Wie sich eine Brustvergrößerung auf das Stillen auswirkt, hängt vor allem davon ab, wie der Eingriff durchgeführt wird, welche Technik verwendet wird und wo das Implantat platziert wird. Solange Brustwarze und Milchgänge unverletzt bleiben, können die meisten Frauen auch nach dem Eingriff problemlos stillen. In einzelnen Fällen kann es nach der Operation jedoch zu Schwierigkeiten beim Stillen kommen.

Operationstechnik und Lage des Schnitts
 Die bei einer Brustvergrößerung am häufigsten verwendeten Zugänge sind die Unterbrustfalte, die Achselhöhle und der Rand der Brustwarze. Schnitte am Rand der Brustwarze liegen näher an den Milchgängen und Nerven, weshalb Eingriffe in diesem Bereich die Stillfähigkeit beeinträchtigen können. Schnitte in der Unterbrustfalte oder in der Achselhöhle schädigen die Milchgänge in der Regel nicht und bergen ein geringeres Risiko für das Stillen.

Lage des Implantats
 Implantate können unter das Brustgewebe (subglandulär) oder unter den Brustmuskel (subpektoral) eingesetzt werden. Unter dem Brustmuskel platzierte Implantate üben weniger Druck auf das Brustgewebe und die Milchgänge aus. Sie können daher für den Erhalt der Stillfähigkeit vorteilhafter sein.

Was sagen wissenschaftliche Untersuchungen?

Untersuchungen zeigen, dass der überwiegende Teil der Frauen nach einer Brustvergrößerung stillen kann. Bei manchen Frauen können jedoch Probleme wie eine verringerte Milchbildung oder Schmerzen beim Stillen auftreten. Besonders bei Schnitten am Rand der Brustwarze ist das Risiko einer Schädigung der Milchgänge und Nerven höher. Das kann die Milchbildung und die Empfindsamkeit der Brustwarze beeinträchtigen.

Die American Society of Plastic Surgeons (ASPS) und vergleichbare Fachgesellschaften weisen darauf hin, dass die Stillfähigkeit nach einer Brustvergrößerung in der Regel erhalten bleibt, jede Operation aber ihre eigenen Risiken mit sich bringt.
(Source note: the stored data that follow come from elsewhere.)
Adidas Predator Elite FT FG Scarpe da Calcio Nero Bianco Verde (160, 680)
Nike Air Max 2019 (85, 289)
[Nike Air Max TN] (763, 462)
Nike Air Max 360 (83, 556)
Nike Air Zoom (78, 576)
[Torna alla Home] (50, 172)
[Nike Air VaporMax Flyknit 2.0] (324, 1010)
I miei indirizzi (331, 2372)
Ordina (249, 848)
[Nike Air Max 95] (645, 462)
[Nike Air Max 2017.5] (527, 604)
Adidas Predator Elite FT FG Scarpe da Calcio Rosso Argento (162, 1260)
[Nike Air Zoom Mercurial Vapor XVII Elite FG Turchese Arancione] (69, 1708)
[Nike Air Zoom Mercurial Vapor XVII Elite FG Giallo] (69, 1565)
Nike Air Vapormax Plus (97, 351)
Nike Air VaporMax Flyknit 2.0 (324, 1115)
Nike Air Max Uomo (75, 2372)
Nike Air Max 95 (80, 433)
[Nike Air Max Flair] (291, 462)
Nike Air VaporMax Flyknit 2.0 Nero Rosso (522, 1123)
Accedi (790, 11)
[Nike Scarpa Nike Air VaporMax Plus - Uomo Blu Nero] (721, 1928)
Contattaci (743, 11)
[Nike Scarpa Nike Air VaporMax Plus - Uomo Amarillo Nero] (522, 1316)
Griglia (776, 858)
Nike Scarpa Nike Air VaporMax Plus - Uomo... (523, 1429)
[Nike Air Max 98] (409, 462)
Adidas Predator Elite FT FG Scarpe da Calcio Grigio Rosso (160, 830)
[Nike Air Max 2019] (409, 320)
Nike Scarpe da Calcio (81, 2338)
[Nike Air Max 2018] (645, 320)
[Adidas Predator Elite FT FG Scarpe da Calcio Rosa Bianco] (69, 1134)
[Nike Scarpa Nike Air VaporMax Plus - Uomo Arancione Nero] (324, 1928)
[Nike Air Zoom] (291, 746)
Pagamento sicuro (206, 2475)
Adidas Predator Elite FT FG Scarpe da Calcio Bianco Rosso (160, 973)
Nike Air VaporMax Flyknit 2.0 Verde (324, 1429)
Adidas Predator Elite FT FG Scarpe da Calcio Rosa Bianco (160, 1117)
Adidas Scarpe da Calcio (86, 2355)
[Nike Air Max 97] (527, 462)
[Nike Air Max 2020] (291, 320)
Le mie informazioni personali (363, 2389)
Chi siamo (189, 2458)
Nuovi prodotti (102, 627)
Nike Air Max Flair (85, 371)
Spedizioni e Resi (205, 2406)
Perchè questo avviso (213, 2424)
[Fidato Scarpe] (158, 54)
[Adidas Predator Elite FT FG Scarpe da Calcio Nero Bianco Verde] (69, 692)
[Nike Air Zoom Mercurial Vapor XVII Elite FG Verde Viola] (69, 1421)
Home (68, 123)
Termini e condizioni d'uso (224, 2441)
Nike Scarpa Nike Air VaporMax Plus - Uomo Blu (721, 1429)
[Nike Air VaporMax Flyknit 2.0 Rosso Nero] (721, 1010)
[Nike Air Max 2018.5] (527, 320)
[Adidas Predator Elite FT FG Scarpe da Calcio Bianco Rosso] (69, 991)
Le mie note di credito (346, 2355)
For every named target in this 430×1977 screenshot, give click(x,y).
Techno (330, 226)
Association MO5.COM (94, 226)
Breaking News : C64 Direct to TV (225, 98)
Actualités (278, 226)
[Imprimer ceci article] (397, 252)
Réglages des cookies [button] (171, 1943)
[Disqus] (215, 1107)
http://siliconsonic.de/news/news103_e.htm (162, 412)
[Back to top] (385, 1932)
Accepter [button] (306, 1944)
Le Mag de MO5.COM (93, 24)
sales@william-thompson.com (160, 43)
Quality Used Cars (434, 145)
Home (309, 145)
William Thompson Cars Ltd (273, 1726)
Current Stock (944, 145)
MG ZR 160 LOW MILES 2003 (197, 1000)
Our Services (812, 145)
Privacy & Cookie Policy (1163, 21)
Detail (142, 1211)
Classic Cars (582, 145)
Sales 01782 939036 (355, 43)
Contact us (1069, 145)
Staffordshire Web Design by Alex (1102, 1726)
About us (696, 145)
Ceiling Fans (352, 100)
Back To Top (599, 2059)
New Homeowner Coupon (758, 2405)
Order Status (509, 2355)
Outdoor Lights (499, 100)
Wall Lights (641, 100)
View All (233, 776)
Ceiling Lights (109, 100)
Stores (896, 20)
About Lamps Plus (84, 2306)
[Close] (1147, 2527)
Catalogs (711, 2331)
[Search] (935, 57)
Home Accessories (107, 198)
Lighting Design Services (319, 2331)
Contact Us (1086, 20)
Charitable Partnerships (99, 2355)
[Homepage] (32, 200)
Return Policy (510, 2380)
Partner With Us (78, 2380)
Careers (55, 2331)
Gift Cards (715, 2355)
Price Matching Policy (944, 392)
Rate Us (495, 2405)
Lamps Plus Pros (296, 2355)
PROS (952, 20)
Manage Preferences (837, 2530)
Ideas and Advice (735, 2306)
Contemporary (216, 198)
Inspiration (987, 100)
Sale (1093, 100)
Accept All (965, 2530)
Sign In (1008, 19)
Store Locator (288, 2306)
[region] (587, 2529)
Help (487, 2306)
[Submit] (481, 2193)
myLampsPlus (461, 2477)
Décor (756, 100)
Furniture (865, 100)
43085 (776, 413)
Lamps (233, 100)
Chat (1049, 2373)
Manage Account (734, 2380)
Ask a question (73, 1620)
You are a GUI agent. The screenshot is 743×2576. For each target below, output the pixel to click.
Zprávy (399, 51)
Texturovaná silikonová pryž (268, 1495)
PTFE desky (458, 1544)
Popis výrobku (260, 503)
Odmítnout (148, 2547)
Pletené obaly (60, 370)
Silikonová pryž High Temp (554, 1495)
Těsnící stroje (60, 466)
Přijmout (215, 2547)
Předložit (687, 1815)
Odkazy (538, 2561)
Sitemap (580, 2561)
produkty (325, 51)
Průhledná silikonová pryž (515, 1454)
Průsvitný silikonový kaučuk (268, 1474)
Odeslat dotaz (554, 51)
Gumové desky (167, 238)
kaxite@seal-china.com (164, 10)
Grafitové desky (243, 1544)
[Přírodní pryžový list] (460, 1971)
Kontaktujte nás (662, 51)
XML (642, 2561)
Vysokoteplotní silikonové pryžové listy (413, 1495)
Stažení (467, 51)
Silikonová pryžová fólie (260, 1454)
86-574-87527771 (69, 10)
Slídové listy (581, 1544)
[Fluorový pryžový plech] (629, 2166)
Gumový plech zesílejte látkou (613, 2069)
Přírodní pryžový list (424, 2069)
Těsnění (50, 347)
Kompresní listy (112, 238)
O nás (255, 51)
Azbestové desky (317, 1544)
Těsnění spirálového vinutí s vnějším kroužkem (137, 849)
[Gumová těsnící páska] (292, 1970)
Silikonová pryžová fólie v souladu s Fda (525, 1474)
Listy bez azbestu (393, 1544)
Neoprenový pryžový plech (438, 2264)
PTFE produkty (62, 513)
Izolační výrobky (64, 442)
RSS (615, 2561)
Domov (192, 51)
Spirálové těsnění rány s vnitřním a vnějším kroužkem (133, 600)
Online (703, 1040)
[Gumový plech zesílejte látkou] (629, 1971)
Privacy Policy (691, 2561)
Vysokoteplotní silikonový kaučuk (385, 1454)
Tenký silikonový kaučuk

Deshalb ist es wichtig, dass Sie vor dem Eingriff ausführlich mit Ihrem Chirurgen sprechen und Ihre Erwartungen klar äußern.

Die Sicherheit von Implantaten in der Stillzeit

Eine weitere wichtige Frage ist, ob Brustimplantate der Muttermilch oder dem Baby schaden. Die bisherigen wissenschaftlichen Studien zeigen, dass Silikon- und Salinimplantate keinen Übergang schädlicher Stoffe in die Muttermilch verursachen. Das Vorhandensein von Implantaten beeinträchtigt also weder die Muttermilch noch die Gesundheit des Babys. Bei Komplikationen oder einer Infektion sollten Sie sich jedoch unbedingt an einen Arzt wenden.

Worauf beim Stillen nach der Operation zu achten ist

Damit das Stillen nach einer Brustvergrößerung leichter fällt und mögliche Probleme so gering wie möglich bleiben, sollten einige Punkte beachtet werden. Zunächst ist es von großer Bedeutung, dass der operierende Chirurg erfahren und auf seinem Gebiet spezialisiert ist. Teilen Sie Ihrem Chirurgen Ihre Stillpläne unbedingt mit und bitten Sie darum, Techniken zu wählen, die die Milchgänge nicht schädigen. Wenn Sie nach der Operation Beschwerden wie eine verminderte Empfindsamkeit der Brustwarze, eine unzureichende Milchbildung oder Schmerzen haben, wenden Sie sich unbedingt an einen Facharzt.